Tran, K.C., & Tsionas, E.G. (2015). Endogeneity in Stochastic Frontier Models: Copula Approach without External Instruments. Economics Letters, 133, 85-88.

Blauw, S.L, & Franses, Ph.H.B.F. (2016). Off the Hook: Measuring the Impact of Mobile Telephone Use on Economic Development of Households in Uganda using Copulas. Journal of Development Studies, 52(3), 315–330.

Shemyakin, A., & Kniazev, A. (2017). Introduction to Bayesian Estimation and Copula Models of Dependence. Hoboken, NJ: Wiley.

Craiu, V.R., & Sabeti, A. (2012). In mixed company: Bayesian inference for bivariate conditional copula models with discrete and continuous outcomes. Journal of Multivariate Analysis, 110, 106-120.

Atique, F., & Attoh-Okineb, N. (2018). Copula parameter estimation using Bayesian inference for pipe data analysis. Canadian Journal of Civil Engineering, 45(1), 61-70.

Pitt, M., Chan, D., & Kohn, R. (2006). Efficient Bayesian Inference for Gaussian Copula Regression Models. Biometrika, 93(3), 537-554.

My two cents.

If you know the measurement error of a covariate x you can use me() terms in brms, for instance me(x, sdx) instead of x.

In addition, I co-authored a recent paper that gives a fairly friendly intro/backgrounder to the endogeneity problem:

Ketokivi, M., & McIntosh, C.N. (2017). Addressing the endogeneity dilemma in operations management research: Theoretical, empirical, and pragmatic considerations. Journal of Operations Management, 52, 1-14. https://doi.org/10.1016/j.jom.2017.05.001

Thanks for the references. I will check them. I’m wondering whether someone out there in the Stanyverse has already worked with corpulas?

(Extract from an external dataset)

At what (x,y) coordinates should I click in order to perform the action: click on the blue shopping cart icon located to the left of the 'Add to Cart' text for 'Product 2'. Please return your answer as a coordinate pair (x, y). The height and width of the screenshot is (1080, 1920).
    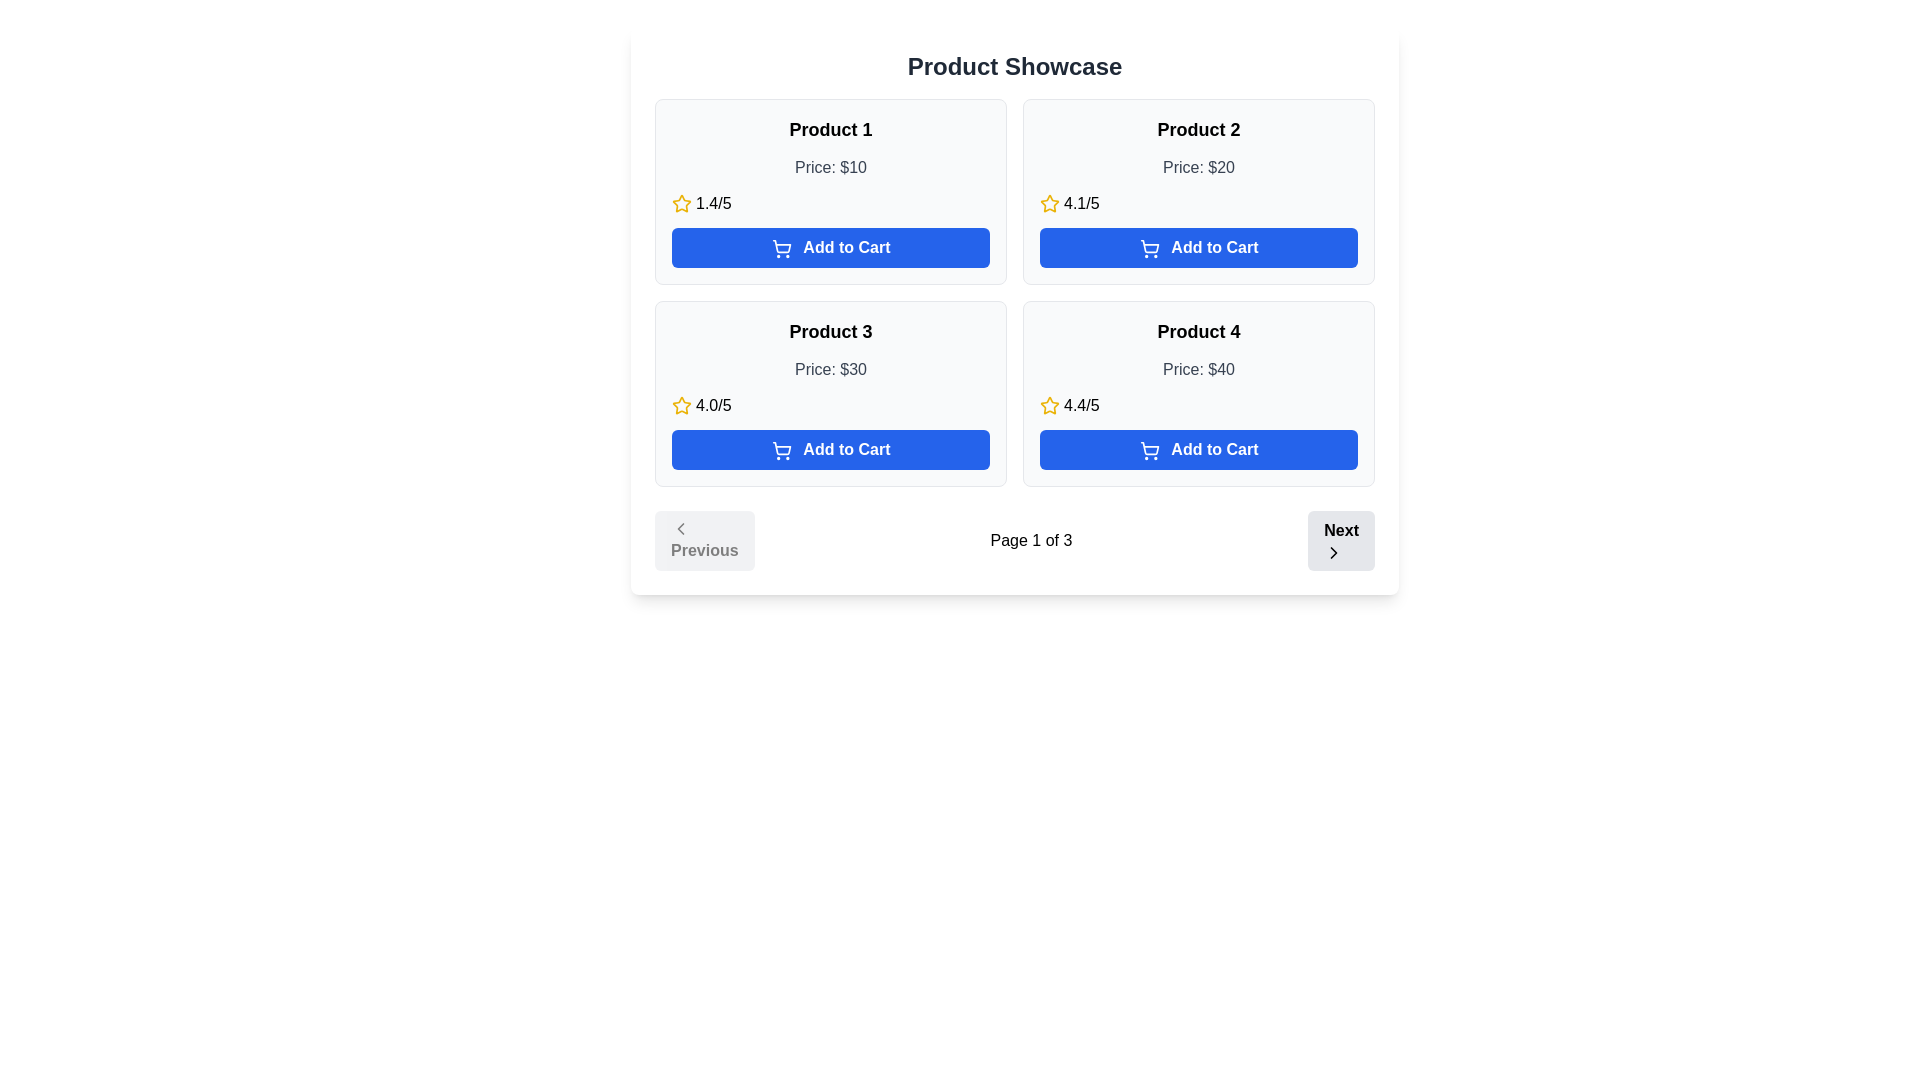
    Looking at the image, I should click on (1149, 245).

I did so and was happy that make_stancode is also available for these multivariate models!

In this regard I realized that you avoid working with for-loops and rather “hardcode” the different outcomes. Any deeper reason behind this (e.g. optimization)?

That’s because the predictor terms of the outcomes may vary structurally, which cannot be represented in a loop.